*Data records:*
____
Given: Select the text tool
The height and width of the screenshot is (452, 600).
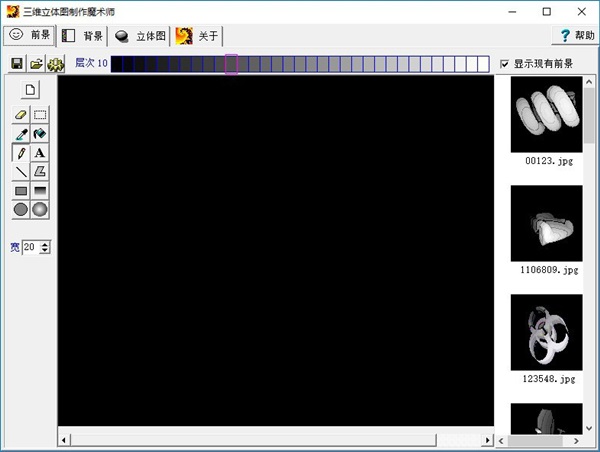Looking at the screenshot, I should [x=40, y=153].
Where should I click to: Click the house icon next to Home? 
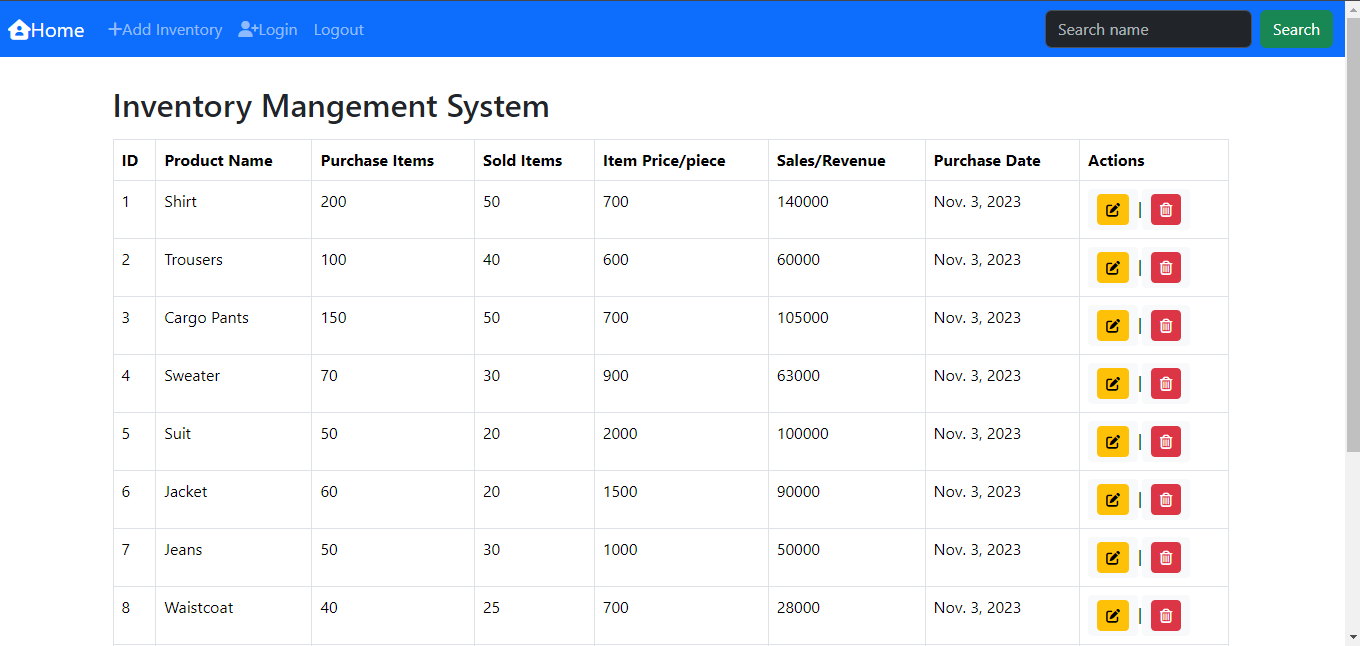(17, 29)
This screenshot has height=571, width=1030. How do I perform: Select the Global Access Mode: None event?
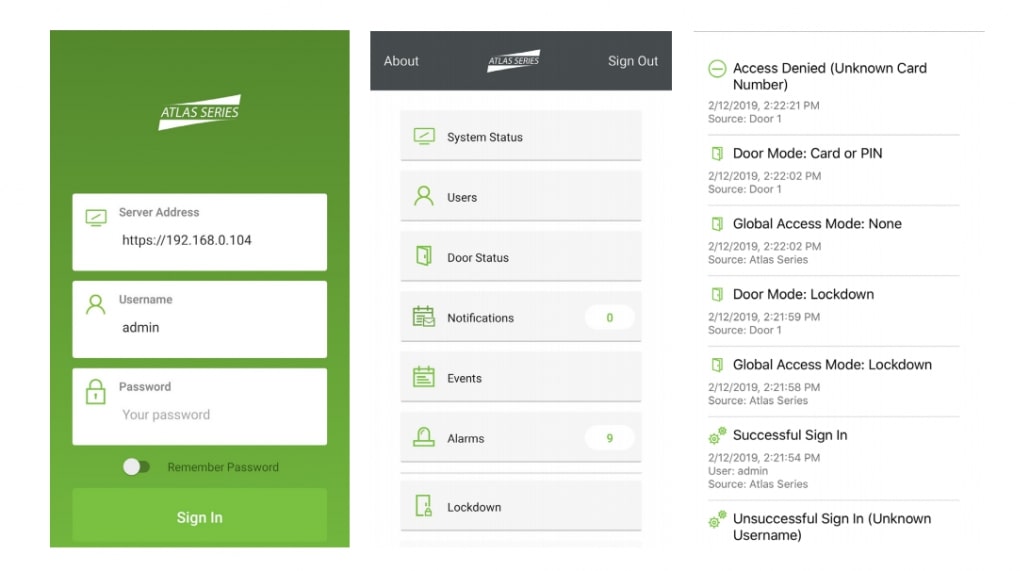tap(817, 224)
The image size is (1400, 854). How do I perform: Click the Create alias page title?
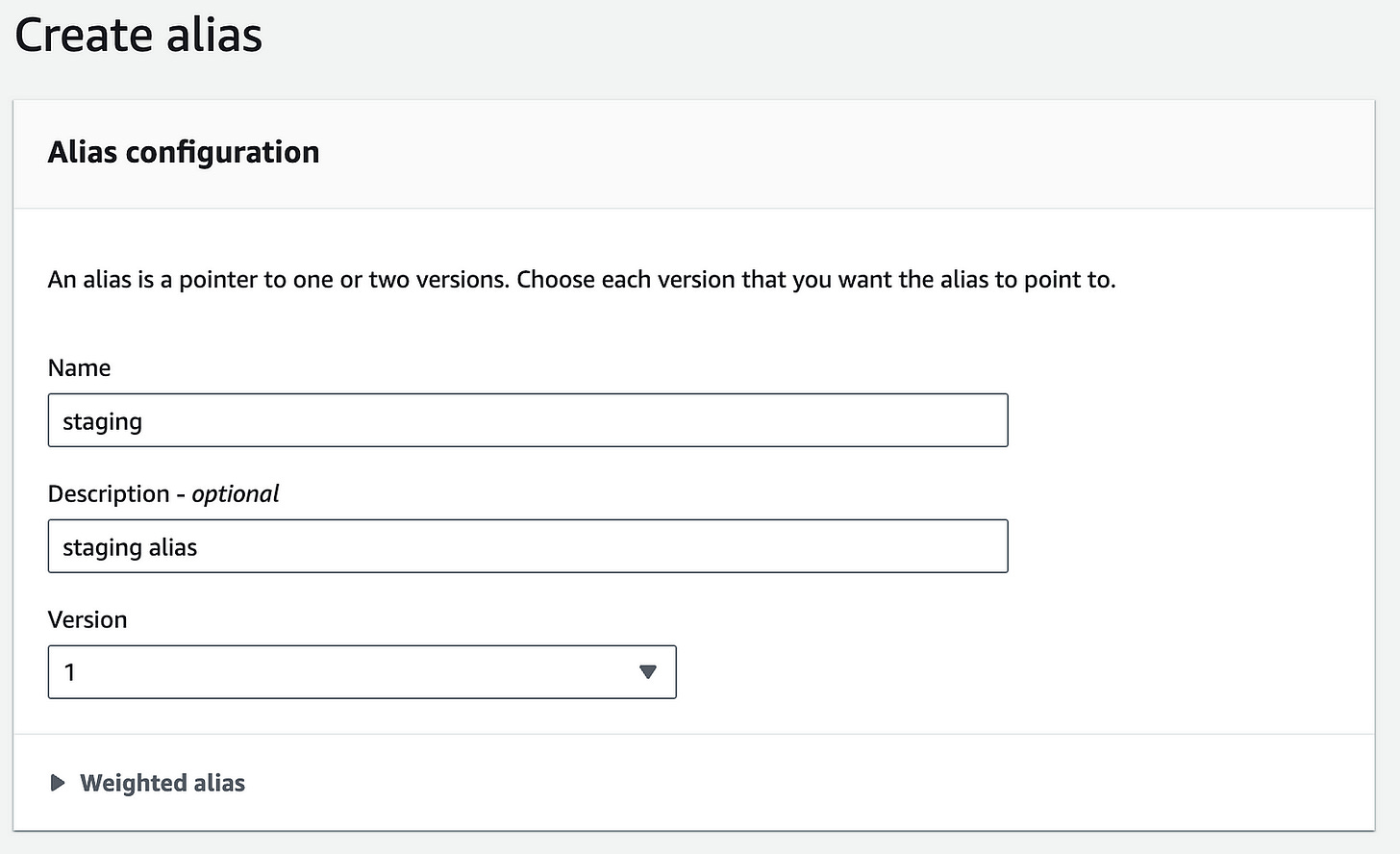pyautogui.click(x=138, y=35)
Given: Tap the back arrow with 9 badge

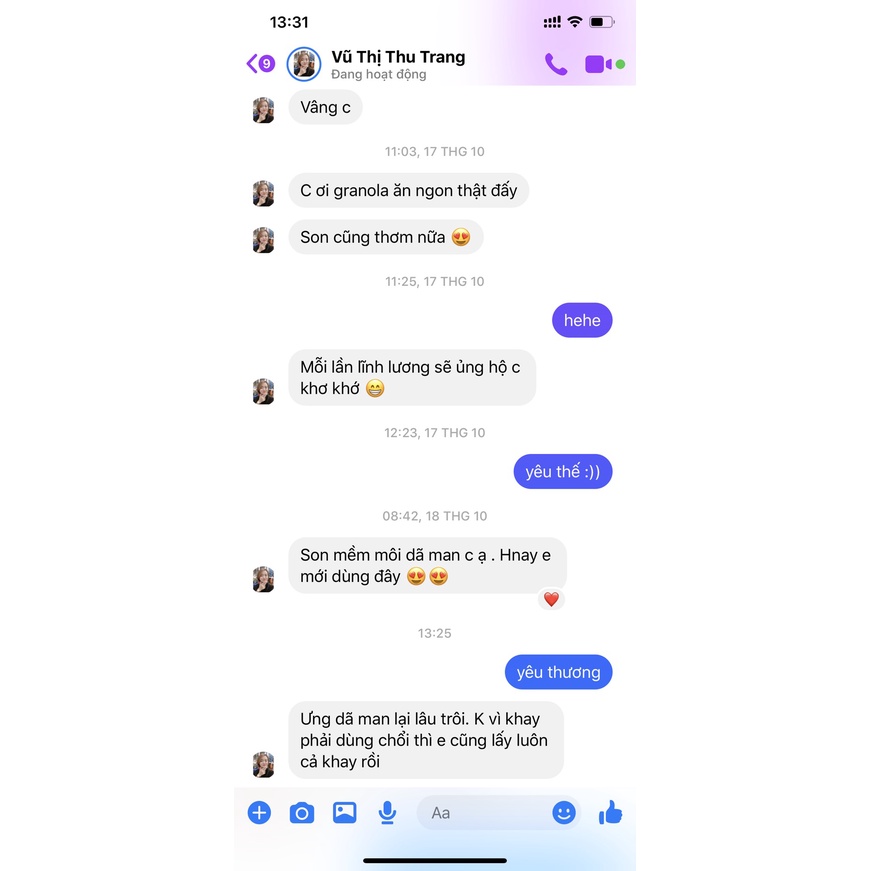Looking at the screenshot, I should coord(261,64).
____
*Problem to work on:* Please repeat all of the records above word for word, leaving out the pictures.

*Response to this exercise:*
Given: Select the text tool
The height and width of the screenshot is (452, 600).
Looking at the screenshot, I should [x=40, y=153].
Where should I click to: Click the house icon next to Home? 
(17, 29)
This screenshot has height=571, width=1030. How do I perform: Select the Global Access Mode: None event?
tap(817, 224)
The image size is (1400, 854). How do I perform: Click the Create alias page title?
pyautogui.click(x=138, y=35)
Given: Tap the back arrow with 9 badge

Looking at the screenshot, I should coord(261,64).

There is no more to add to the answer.